◆ Problem to work on ◆
Copy each line of the records below that has "computer" in it.

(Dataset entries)

————————

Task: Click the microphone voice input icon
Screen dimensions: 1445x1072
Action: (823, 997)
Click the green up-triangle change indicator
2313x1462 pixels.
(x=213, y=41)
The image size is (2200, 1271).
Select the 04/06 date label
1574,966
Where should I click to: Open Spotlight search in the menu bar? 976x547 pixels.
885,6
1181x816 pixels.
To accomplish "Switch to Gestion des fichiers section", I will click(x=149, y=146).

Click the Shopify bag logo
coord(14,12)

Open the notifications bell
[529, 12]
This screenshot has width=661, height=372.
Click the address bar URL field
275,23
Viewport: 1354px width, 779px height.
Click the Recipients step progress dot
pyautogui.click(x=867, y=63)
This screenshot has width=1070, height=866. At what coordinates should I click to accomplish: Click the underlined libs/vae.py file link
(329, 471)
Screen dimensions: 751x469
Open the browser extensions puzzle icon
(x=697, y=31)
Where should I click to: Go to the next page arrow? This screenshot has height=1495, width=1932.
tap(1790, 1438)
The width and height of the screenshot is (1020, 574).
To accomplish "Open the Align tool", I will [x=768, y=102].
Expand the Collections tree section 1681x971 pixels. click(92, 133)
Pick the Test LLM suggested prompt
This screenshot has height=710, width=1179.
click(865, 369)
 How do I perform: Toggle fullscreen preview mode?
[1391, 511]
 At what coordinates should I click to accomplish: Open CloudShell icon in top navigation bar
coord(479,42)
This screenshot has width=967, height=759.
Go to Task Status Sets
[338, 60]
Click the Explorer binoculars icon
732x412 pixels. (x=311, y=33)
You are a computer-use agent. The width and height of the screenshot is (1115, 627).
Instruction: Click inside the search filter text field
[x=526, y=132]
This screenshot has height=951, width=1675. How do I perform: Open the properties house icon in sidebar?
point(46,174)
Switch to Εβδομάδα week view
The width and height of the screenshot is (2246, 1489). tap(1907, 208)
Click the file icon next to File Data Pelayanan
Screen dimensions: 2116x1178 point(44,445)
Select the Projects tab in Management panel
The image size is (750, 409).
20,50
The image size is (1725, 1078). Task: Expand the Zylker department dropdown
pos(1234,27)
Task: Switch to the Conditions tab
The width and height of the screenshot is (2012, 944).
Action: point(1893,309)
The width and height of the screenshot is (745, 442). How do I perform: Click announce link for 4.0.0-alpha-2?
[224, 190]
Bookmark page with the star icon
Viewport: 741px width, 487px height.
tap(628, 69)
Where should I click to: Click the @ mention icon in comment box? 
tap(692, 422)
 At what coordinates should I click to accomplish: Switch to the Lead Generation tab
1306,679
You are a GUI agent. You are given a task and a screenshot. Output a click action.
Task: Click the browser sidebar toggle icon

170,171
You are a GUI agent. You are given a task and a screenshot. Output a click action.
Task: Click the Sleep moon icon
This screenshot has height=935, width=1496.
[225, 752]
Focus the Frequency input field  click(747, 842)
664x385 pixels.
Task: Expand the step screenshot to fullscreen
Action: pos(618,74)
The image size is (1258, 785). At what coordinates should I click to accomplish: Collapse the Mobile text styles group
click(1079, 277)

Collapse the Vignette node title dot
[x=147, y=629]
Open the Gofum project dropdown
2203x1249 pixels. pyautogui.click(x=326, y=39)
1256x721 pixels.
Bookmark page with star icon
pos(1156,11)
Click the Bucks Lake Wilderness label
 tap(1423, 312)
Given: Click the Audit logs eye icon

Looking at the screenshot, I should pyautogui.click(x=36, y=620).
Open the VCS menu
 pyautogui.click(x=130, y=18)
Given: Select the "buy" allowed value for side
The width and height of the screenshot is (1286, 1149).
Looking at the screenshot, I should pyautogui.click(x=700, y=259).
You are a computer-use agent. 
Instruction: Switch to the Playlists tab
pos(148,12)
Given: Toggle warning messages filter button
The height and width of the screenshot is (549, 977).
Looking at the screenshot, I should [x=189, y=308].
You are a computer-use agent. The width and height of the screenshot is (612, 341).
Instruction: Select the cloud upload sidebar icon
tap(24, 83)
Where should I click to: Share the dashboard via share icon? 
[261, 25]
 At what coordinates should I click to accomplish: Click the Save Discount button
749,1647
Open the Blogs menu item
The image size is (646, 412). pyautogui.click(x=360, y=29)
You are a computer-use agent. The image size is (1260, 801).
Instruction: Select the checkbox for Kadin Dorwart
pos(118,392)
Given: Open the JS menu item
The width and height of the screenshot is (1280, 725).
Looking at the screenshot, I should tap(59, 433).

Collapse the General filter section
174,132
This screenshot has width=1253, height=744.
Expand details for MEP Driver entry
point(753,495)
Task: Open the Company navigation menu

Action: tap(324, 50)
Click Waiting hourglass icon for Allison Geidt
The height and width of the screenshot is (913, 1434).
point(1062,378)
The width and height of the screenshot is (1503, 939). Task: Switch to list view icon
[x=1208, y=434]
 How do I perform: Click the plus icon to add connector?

————————

◆ Result ◆
You are a computer-use agent. The width and height of the screenshot is (1115, 627).
You are a computer-use agent. 
You are a computer-use agent. The width and height of the screenshot is (612, 341).
You are a computer-use agent. The image size is (1260, 801).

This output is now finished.